Exercise directions: Word for word, restate all the records; images are not part of the copy.

Materials provided:
***

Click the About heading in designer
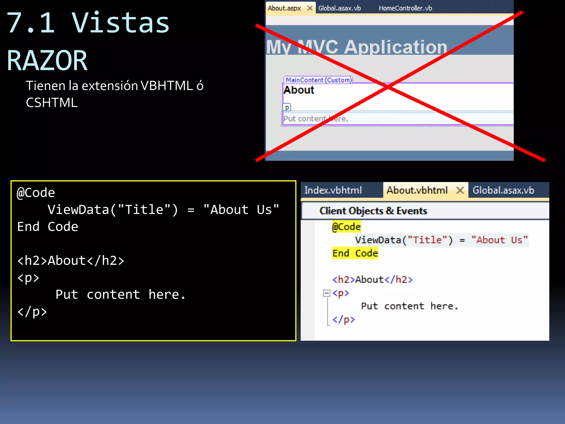565x424 pixels. click(x=299, y=90)
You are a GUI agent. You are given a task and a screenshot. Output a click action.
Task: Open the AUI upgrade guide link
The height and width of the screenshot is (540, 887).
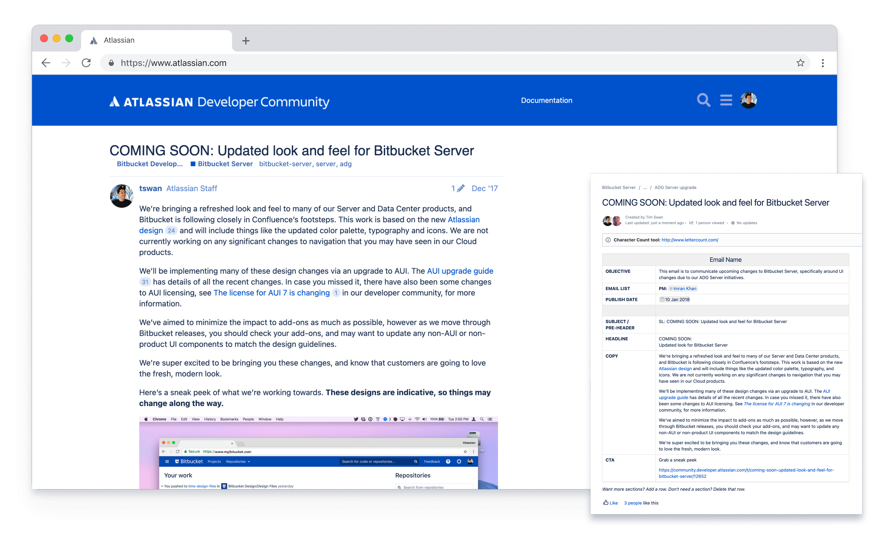coord(460,271)
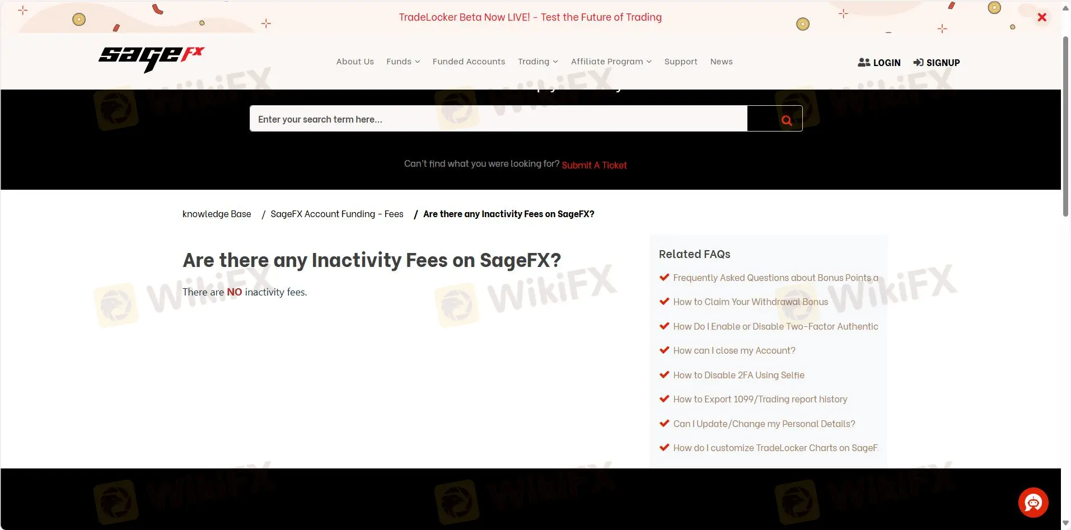1071x530 pixels.
Task: Click checkmark beside 'How can I close my Account?'
Action: [664, 350]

***

Task answer:
Click the About heading in designer
565x424 pixels. click(x=299, y=90)
You are a GUI agent. You are given a task and a screenshot. Output a click action.
Task: Open the AUI upgrade guide link
The height and width of the screenshot is (540, 887).
coord(460,271)
1071x530 pixels.
Task: Click checkmark beside 'How can I close my Account?'
Action: [664, 350]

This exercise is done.